I'd like the entries repeated exactly, pictures omitted.
=== Recorded information ===
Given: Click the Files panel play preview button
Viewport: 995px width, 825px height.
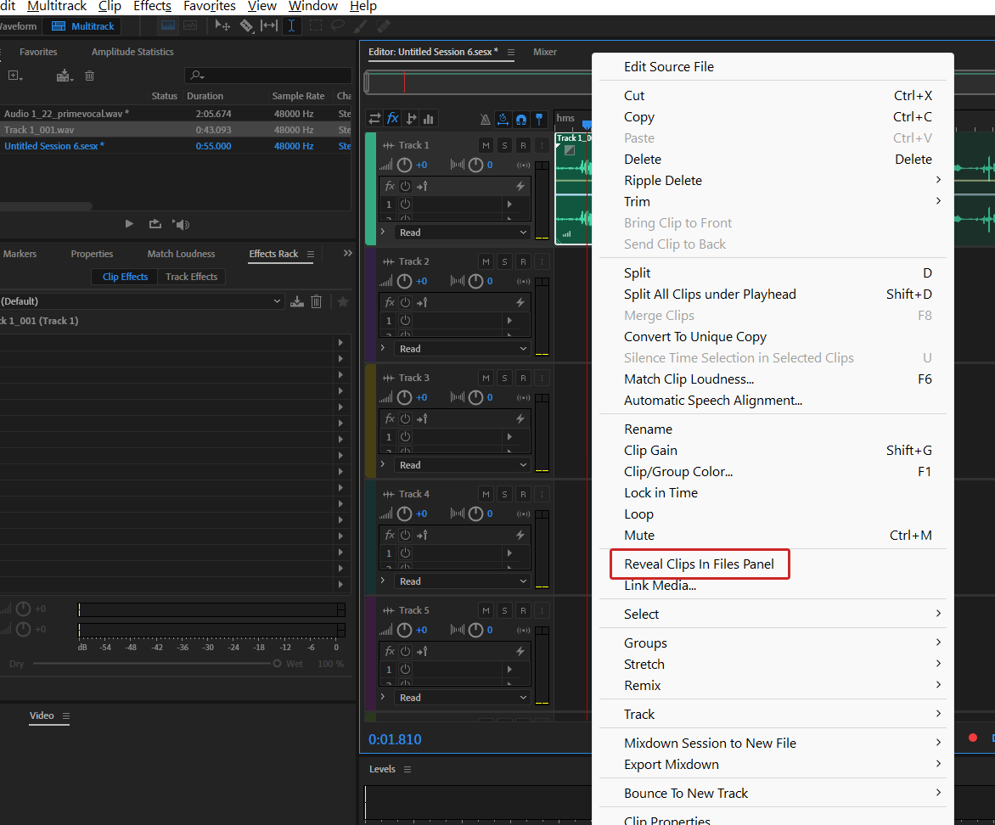Looking at the screenshot, I should point(129,224).
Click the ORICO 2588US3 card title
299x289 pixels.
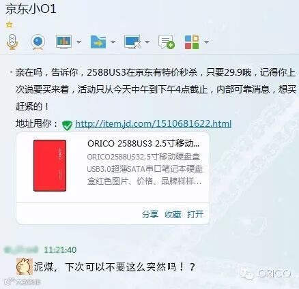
===
• [Response area]:
Given: Click the Files panel play preview button
Viewport: 995px width, 825px height.
Looking at the screenshot, I should point(129,224).
Click the ORICO 2588US3 card title
299x289 pixels.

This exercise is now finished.